The iron sulfate FeOHSO 4 studied was obtained as a dehydration product of metahohmannite Fe 2 (H 2 O) 4 [O(SO 4 ) 2 ] during a synchrotron real-time powder diffraction experiment. As quoted in the literature, FeOHSO 4 has iron atoms octahedrally coordinated with two hydroxyl groups and four sulfate O atoms, while each hydroxyl group is bonded to two iron atoms. This compound is commonly described in the orthorhombic system with space group Pnma , lattice parameters a J = 7.33, b J = 6.42, and c J = 7.14 A ( a J , b J , and c J are the Johansson lattice parameters), and Z = 4. However a preliminary Rietveld refinement of the pattern at about 220 °C using the structural model from the literature yielded a poor fit of the observed data and a final R p value of about 23%. A careful analysis of the calculated powder diffraction pattern showed unexpected peaks, not observed in the experimental trace, for h = 2 n + 1, while sharp reflections for h = 2 n seemed to point to different lattice constants and space group. The recognition of the order-disorder character of the FeOHSO 4 compound was the key to successfully interpreting the unexpected features of the experimental powder pattern and the misfit with respect to the calculated pattern.

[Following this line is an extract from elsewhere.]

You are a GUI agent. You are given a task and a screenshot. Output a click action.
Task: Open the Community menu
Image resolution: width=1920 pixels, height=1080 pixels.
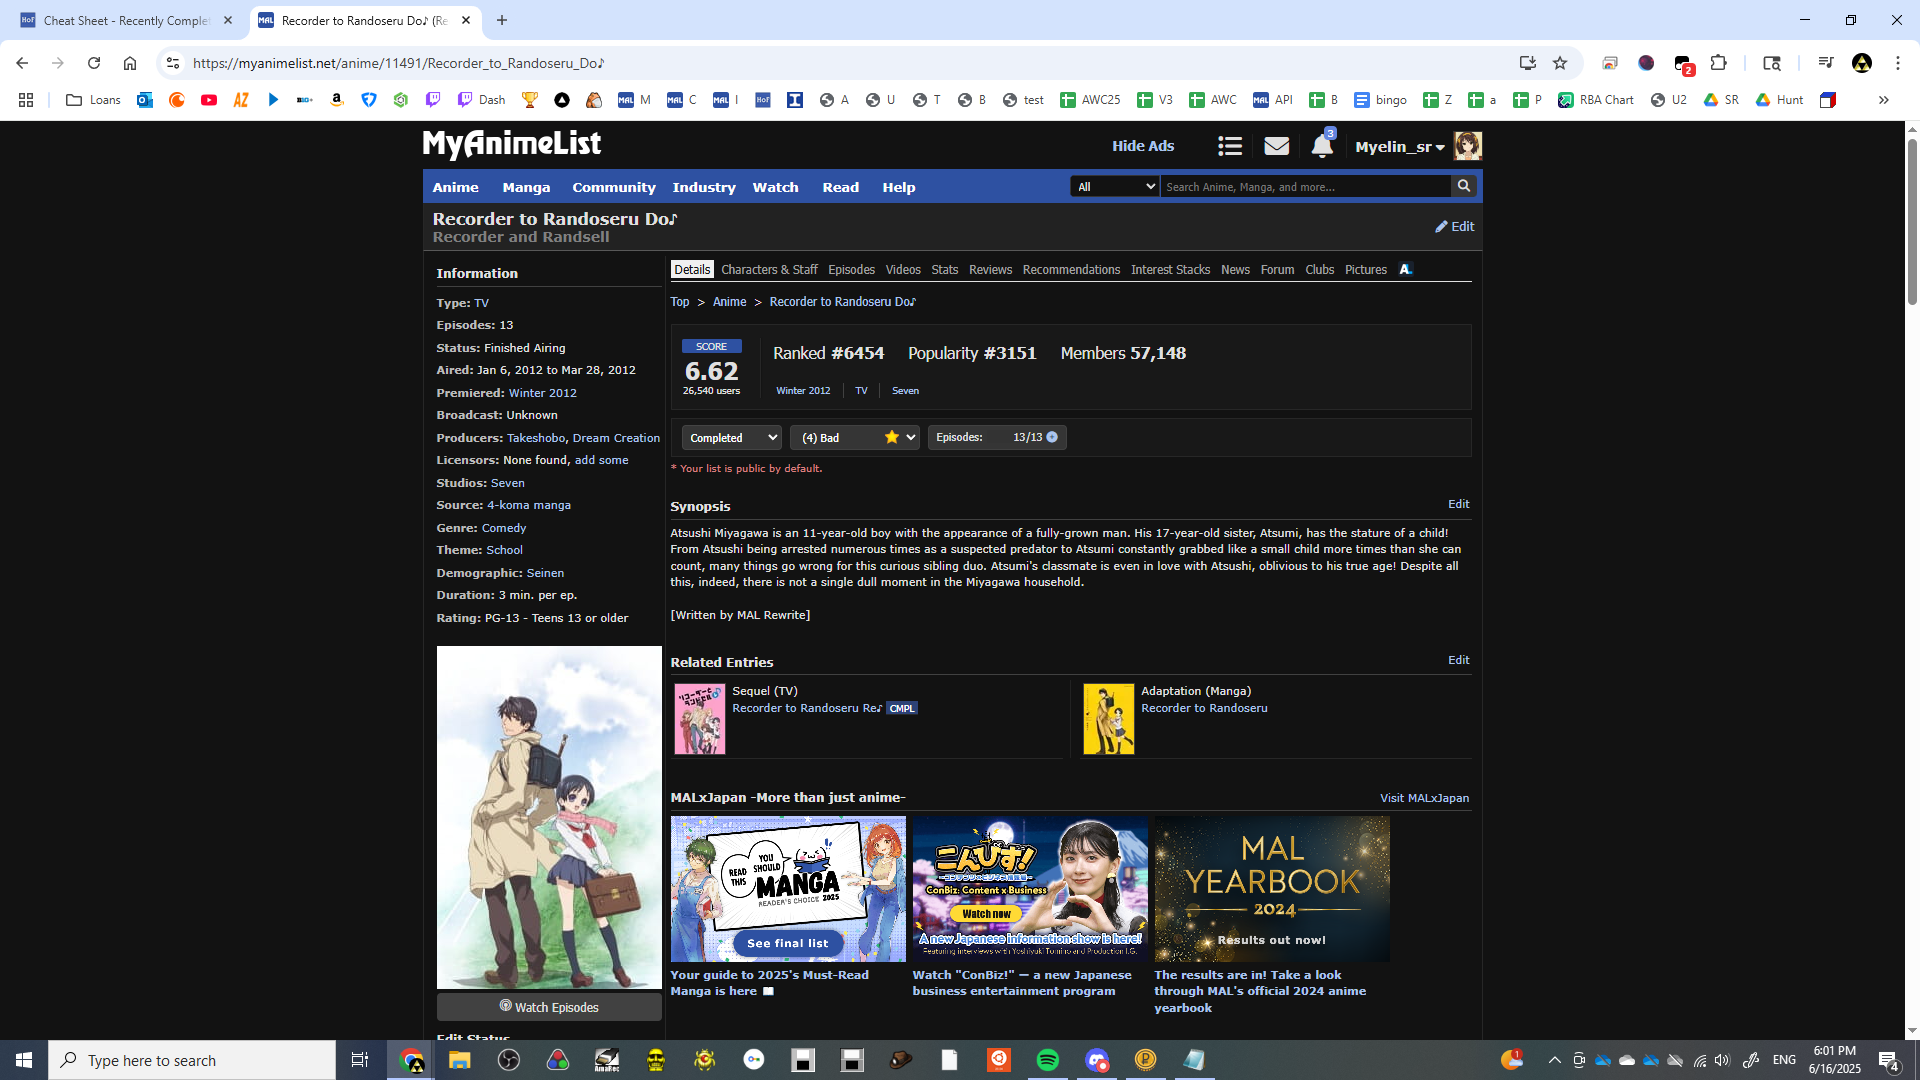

In fact, FeOHSO 4 belongs to a family of OD structures formed by equivalent layers of symmetry Pbmm . Only two MDO (Maximum Degree of Order) polytypes are possible. MDO1 results from a regular alternation of stacking operators 2 1/2 and 2 −1/2 , and yields an orthorhombic structure with space group Pnma and lattice parameters a J = 7.33, b J = 6.42, and c J = 7.14 A. MDO2 results from the 2 1/2 |2 1/2 |2 1/2 ... sequence of symmetry operators and yields a monoclinic structure with space group P 2 1 / c , a M = 7.33, b M = 7.14, c M = 7.39 A, and β = 119.7°. The analysis of one-dimensional stacking disorder was performed by fitting the observed XRPD pattern with a calculated intensity curve generated by DIFFaX. The disorder model was investigated by taking into account a probability matrix for the occurrence of OD layer sequences. The best fit ( R p = 0.009) to the observed powder pattern was obtained with a 61:39 ratio of monoclinic and orthorhombic polytypes for a fully disordered OD layers sequence.